Die Bekanntgabe der Daten verzögerte sich: Da im Herbst wegen des Haushaltsstreits die Regierungsgeschäfte für 43 Tage weitgehend ruhten ("Shutdown"), erfolgte die Veröffentlichung später als üblich. Der Shutdown dürfte die Wirtschaft im vierten Quartal belastet haben, sagten Ökonomen.

Die Konsumausgaben der privaten Haushalte sind im Sommerquartal um kräftige 3,5 Prozent gewachsen, obwohl eine Inflationsrate um die Marke von drei Prozent an der Kaufkraft der Amerikaner nagte.

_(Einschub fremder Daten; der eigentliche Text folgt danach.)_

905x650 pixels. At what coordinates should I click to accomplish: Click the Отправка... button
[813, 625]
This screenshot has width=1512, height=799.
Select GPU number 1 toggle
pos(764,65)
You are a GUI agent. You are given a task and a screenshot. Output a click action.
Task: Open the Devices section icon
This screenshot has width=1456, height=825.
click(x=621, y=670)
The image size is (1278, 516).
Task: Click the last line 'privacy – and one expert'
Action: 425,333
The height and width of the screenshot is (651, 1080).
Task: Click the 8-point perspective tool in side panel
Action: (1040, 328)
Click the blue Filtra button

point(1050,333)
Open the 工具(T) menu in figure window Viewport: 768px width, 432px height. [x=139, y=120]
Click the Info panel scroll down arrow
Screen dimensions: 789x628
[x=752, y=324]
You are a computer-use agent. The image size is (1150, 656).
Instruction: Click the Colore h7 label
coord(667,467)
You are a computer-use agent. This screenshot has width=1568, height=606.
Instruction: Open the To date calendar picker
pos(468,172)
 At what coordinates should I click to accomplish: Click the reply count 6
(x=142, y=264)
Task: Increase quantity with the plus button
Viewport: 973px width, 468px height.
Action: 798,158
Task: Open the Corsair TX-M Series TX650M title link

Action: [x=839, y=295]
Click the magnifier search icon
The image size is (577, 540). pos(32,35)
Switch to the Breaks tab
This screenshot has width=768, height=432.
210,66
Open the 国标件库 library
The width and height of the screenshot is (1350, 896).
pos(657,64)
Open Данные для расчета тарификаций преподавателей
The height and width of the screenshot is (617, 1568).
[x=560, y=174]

Dazu trug ein Sondereffekt bei: Da die Steuergutschriften für den Kauf von E-Autos am 30. September ausliefen, gab es nochmal einen Ansturm. Die von US-Präsident Donald Trump erhobenen hohen Zölle sorgten zudem dafür, dass weniger Waren importiert wurden, was zusammen mit kräftig wachsenden Exporten ebenfalls das Wachstum stützte. Zudem haben die Unternehmen investiert - nicht zuletzt wegen des Booms von Künstlicher Intelligenz.

Der Internationale Währungsfonds (IWF) hat in dieser Woche seine Wachstumsprognose für die US-Wirtschaft für 2026 von 2,1 auf 2,4 Prozent angehoben.